Peluang Emas Terbuang
Hasil minor Villa terjadi di saat para pesaingnya di papan atas juga terpeleset. Manchester City, yang sebelumnya menduduki peringkat kedua, takluk dari Manchester United pada Sabtu (17/1/2026). Sementara itu, Arsenal yang memimpin klasemen hanya mampu bermain imbang melawan Nottingham Forest.
Namun, Villa yang bermain belakangan justru gagal mengkonversi peluang tersebut menjadi tiga poin. Menjamu Everton di Villa Park, tim tuan rumah secara mengejutkan kalah dengan skor 0-1. Gol tunggal Everton membuat Villa tetap berada di posisi ketiga dengan raihan 43 poin, kalah selisih gol dari Manchester City. Jarak dengan pemuncak klasemen, Arsenal, kini melebar menjadi tujuh angka.
Emery Sesalkan Kekalahan
Manajer Aston Villa, Unai Emery, mengungkapkan kekecewaannya atas hasil yang diraih timnya. Ia menilai kekalahan ini merupakan kesempatan emas yang terbuang sia-sia.

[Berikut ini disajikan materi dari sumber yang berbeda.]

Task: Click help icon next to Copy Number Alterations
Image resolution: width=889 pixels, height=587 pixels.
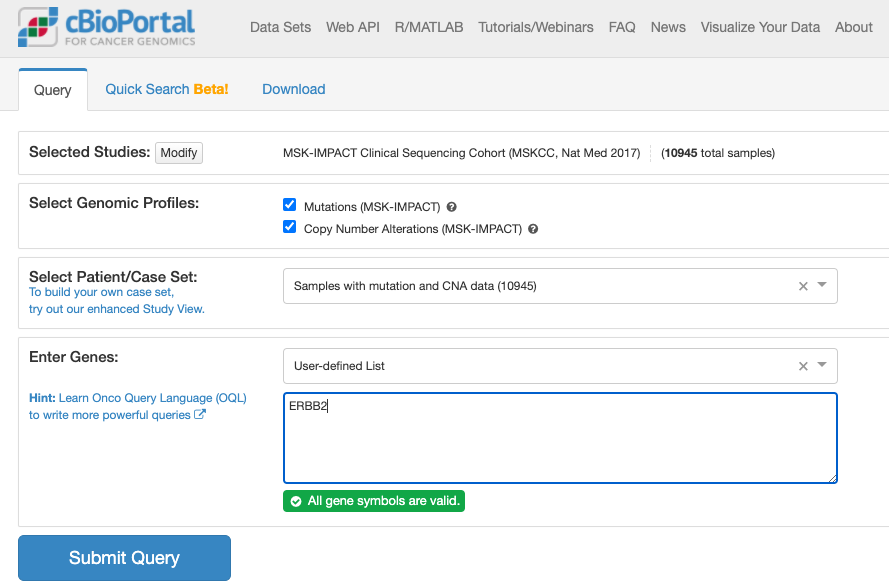Action: (533, 229)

“Kami menjalani musim yang luar biasa. Ketika kami main di Everton (bulan September), kami imbang dan lebih buruk daripada sekarang,” ujar Emery seperti dilansir Guardian. “Tentu saja hari ini kami kehilangan kesempatan bagus dan kami di depan tim-tim lain yang bersaing untuk ada di posisi kami. Kami kehilangan peluang untuk naik ke posisi kedua, sesuatu yang luar biasa.”
Lebih lanjut, Emery menekankan pentingnya bangkit dari kekecewaan ini. “Tapi setelah merasakan frustrasi karena kalah, kami harus mencoba memulihkan perasaan positif kami.”
“Sepakbola adalah menang, kalah, atau imbang. Ketika Anda kalah, Anda sedih, seperti kami sekarang, ketika Anda menang, Anda senang, tapi seringnya kami lebih gembira daripada sedih,” pungkasnya.